Japanese exports: Are we seeing an "Abenomics"-led recovery in Japan? (Part 4 of 5)

(Continued from Part 3)

Japan’s import and export dynamics

The below graph provides a clearer picture of the import and export dynamics of the Japanese economy. By using 2005 as a base year and adjusting for inflation or deflation, the graph shows how exports and imports have changed on a “real” basis, as opposed to a “nominal” basis. Viewing import and export growth on a real basis accounts for inflation or deflation, which are affected by changes in the currency and other economic factors.

The above graph of real exports and imports provides even greater contrast to the export and import changes described by the prior graph in Part 1 of this series. On a “real” basis, neither imports nor exports have changed much this past year. The first graph in this series reflected nominal growth of nearly 20% for both imports and exports this year. These growth rate differentials reflect the effect of the weakening yen post-2013. Export growth in dollar terms is growing more slowly than in yen terms, suggesting that the large majority in recent export growth has been driven by the weaker Japanese yen—and not by a real growth in the actual volume of exports.

Japan could awaken from its economic slumber

As the above graph reflects, on a real basis, Japanese exports appear to be growing more slowly than on a nominal basis since 2010, and may appear to be lagging imports. However, note that in 2002, exports were at a mere 60% of the 2007 level, while imports were at a lofty 85% of the 2005 level. From this perspective, you should note that export growth had handsomely outperformed import growth during the prior business cycle. Real exports appear to be a little slow out of the gate in the current business cycle, though should the same pattern of real exports outperforming real imports repeat itself with the same ferocity as the prior business cycle, Japan may very well awaken from its economic slumber.
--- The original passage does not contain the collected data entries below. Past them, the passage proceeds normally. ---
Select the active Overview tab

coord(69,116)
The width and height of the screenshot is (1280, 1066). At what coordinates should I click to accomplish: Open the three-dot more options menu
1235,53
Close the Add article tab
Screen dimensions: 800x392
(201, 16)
Going forward, it might appear that Japan could be a larger importer than exporter for some time, though we ‘re too early in the current business cycle, as well as “Abenomics”-led reforms, to tell if this trend will last much longer. At least on a nominal basis, as illustrated in the first graph in this series, this would appear to be a very new and important development. As far as real exports outpacing real imports versus a 2005 base, real growth might require a more robust global economy, and solid consumption in both the United States and European Union. For the time being, import growth looks fairly robust—but watch out for a spike in nominal and real export growth over the next 12 months. It’s possible that both real and nominal export growth could lag both real and nominal import growth in the near term, though it’s important to see if this trend will change in the future. In other words, as the yen weakens and economic growth starts to accelerate, imports may initially outpace exports—though real export growth may eventually outpace real import growth, as was the case in the prior business cycle.